Table of contents
- Expected learning outcomes
- Getting started
- Exercise 1: Produce an ML phylogeny of 16s
- Exercise 2: Produce an ML phylogeny of rag1
- Exercise 3: Compare results
Expected learning outcomes
This exercise is supposed to teach you only the most important functions of RAxML. You will learn how to bootstrap Maximum Likelihood (ML) trees in order to assess node support, and how to partition alignment files to allow different substitution models for different regions of the alignment.
We are going to work with the 16s and rag1 alignments that we built during the Multiple Sequence Alignment exercise, and we will produce bootstrapped ML phylogenies for both alignments. Please make sure that you are logged in to the Workshop’s Amazon Machine Image (AMI) using a console window of either the Terminal application (if you’re on Linux or Mac OSX), or PuTTY (if you’re on Windows).
Using this console window, navigate to the directory for the RAxML activity:
Make sure that RAxML is installed:
(if you see ‘/usr/local/bin/raxml’, things are looking good)
Next, have a look at the impressive help text of RAxML:
Scroll back up to the beginning of the RAxML help text. Close to the top, you’ll see that raxml could be started as easily as
raxmlHPC -s sequenceFileName -n outputFileName -m substitutionModel
where ‘sequenceFileName’ and ‘outputFileName’ would have to be replaced with the actual sequence and output file names, and a substitution model would have to be chosen to replace ‘substitutionModel’ (note that for our installation, we start the program with ‘raxml’, not ‘raxmlHPC’, only because we named it that way). As RAxML is designed for large datasets, the choice of substitution models for nucleotide sequences is limited to rather parameter-rich models of the GTR family, such as GTR+Gamma, GTR+Gamma+I, GTRCAT, and GTRCAT+I. Of these, the latter two are similar to GTRGAMMA, but are computationally a lot faster (in case you want to read up on it later, Paul Lewis has posted a few slides to explain the benefits of the GTRCAT model here). The author of RAxML, Alexis Stamatakis, strongly and convincingly argues against the use of the proportion of invariable sites (the +I) in the manual of RAxML 7.04 (on page 20), so we’ll focus only on the GTRCAT model in this exercise (that said, if you browse through the RAxML help text, you may notice the newly implemented ASC_GTRCAT and ASC_GTRGAMMA models which correct for ascertainment bias in SNP data, and could prove very useful, but will not be covered here).

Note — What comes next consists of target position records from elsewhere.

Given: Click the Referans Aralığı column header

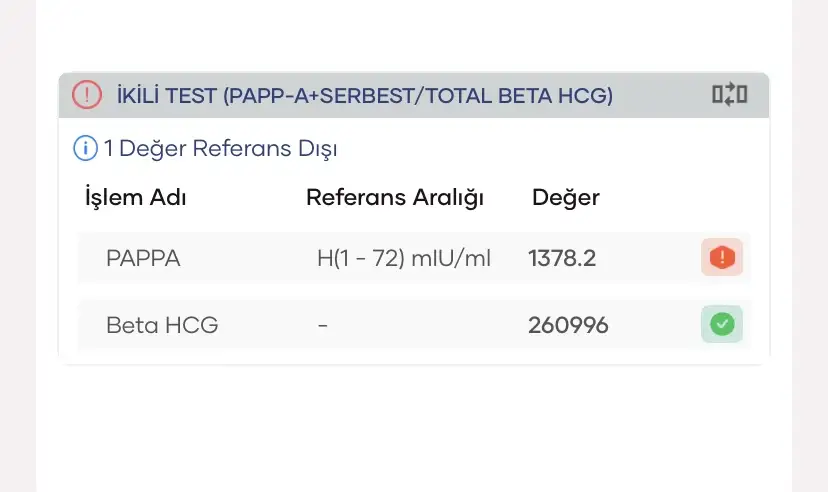Looking at the screenshot, I should (394, 197).

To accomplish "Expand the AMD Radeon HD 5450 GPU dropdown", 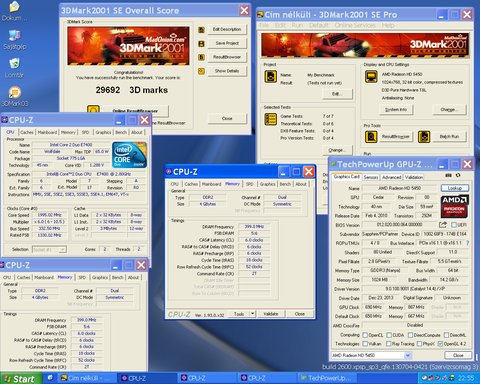I will click(408, 355).
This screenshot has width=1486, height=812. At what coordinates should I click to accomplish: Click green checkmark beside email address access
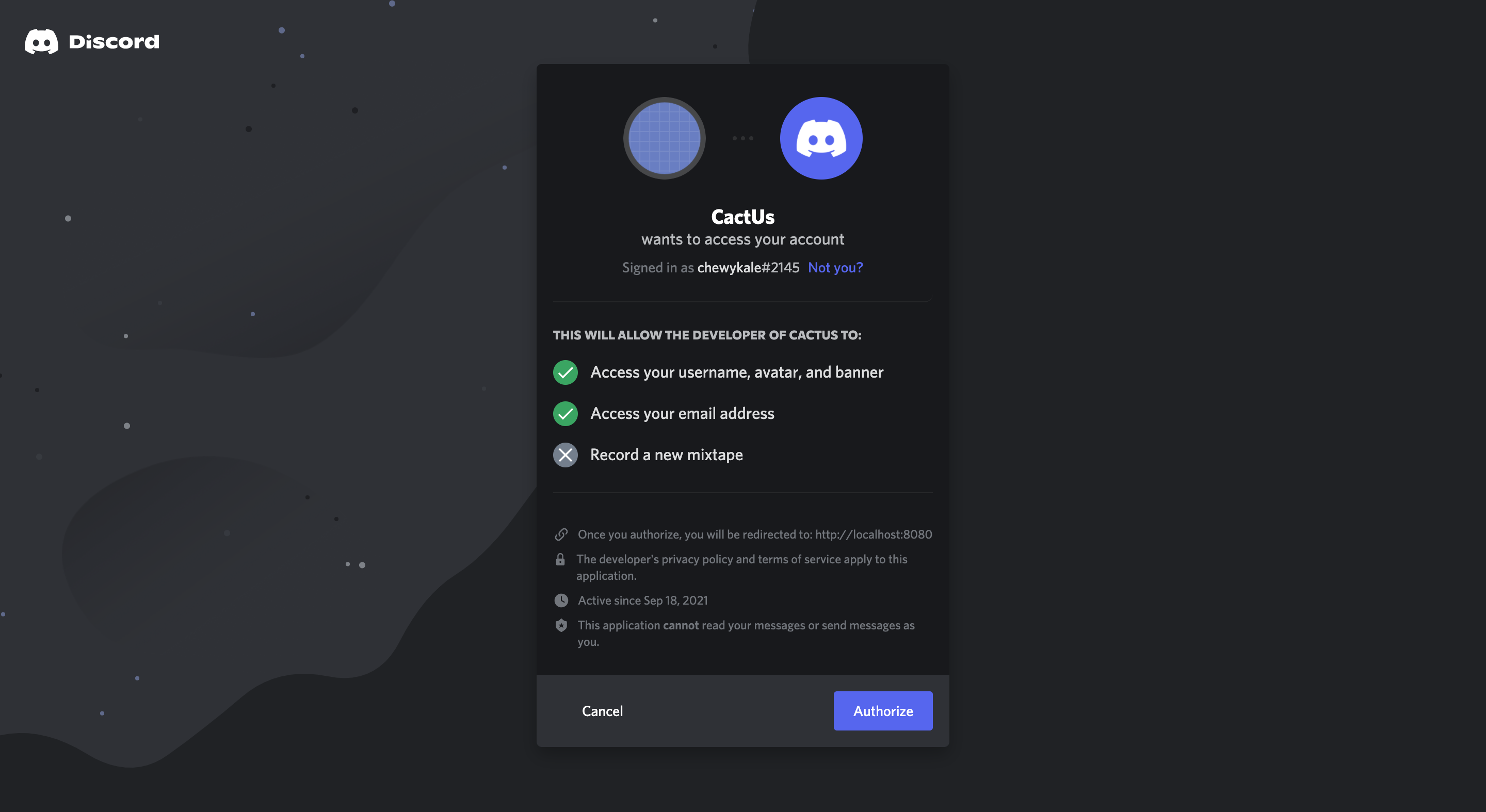[x=566, y=414]
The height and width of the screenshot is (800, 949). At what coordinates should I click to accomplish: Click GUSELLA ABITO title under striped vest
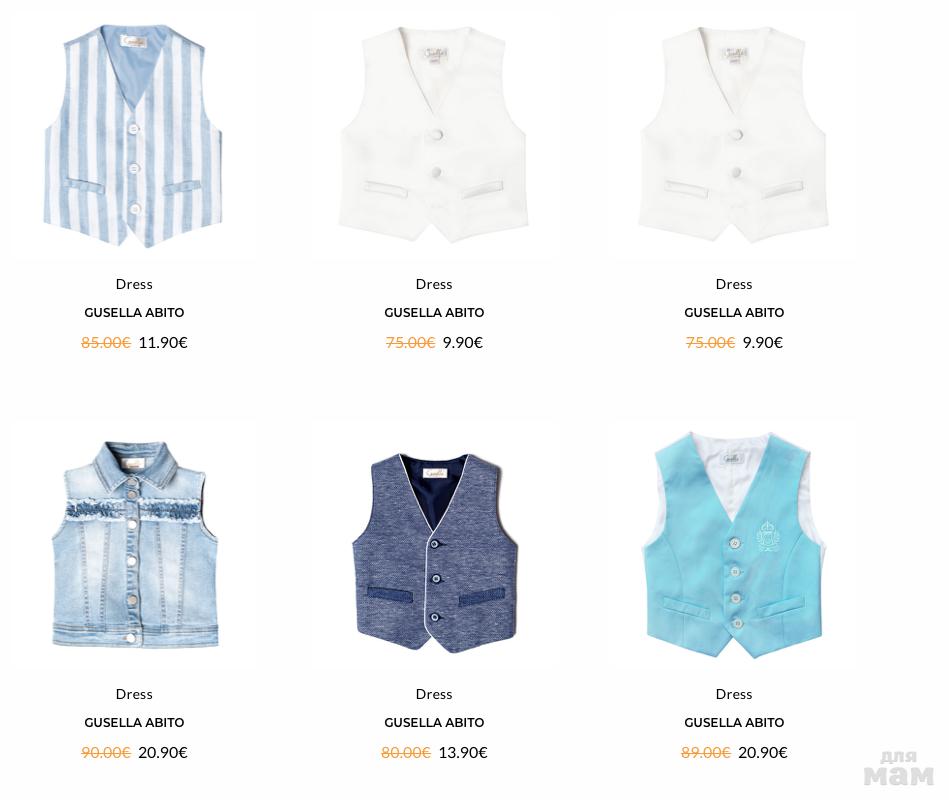[x=134, y=313]
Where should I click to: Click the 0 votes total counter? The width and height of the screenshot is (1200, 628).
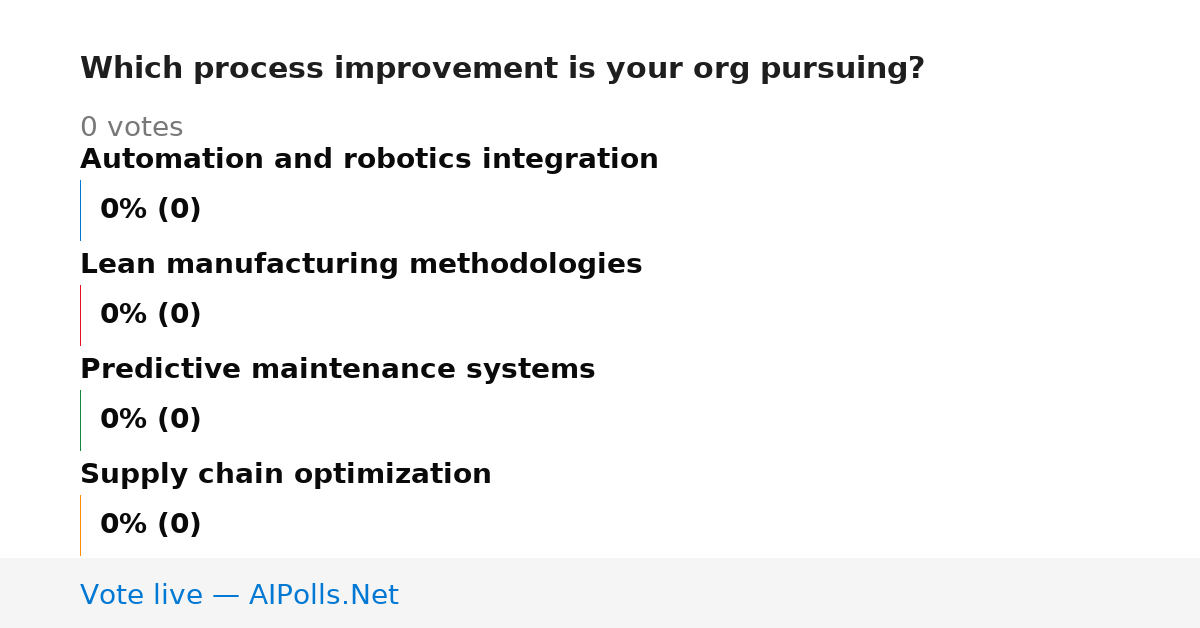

The RAxML help text shows that a large number of algorithms are implemented in RAxML, which you can choose with the the ‘-f’ option. If ‘-f’ is not specified, the ‘new rapid hill-climbing’ algorithm will be used. This is fine if you don’t need bootstrap support values, however we would like to have these, so we choose ‘-f a’ to run a search for the ML tree and a rapid bootstrap analysis in one run.
Exercise 1: Produce an ML phylogeny of 16s
So, let’s try to run a ML search with bootstaps for the 16s sequence data, using the alignment that was filtered with BMGE, the file called 16s_filtered.phy.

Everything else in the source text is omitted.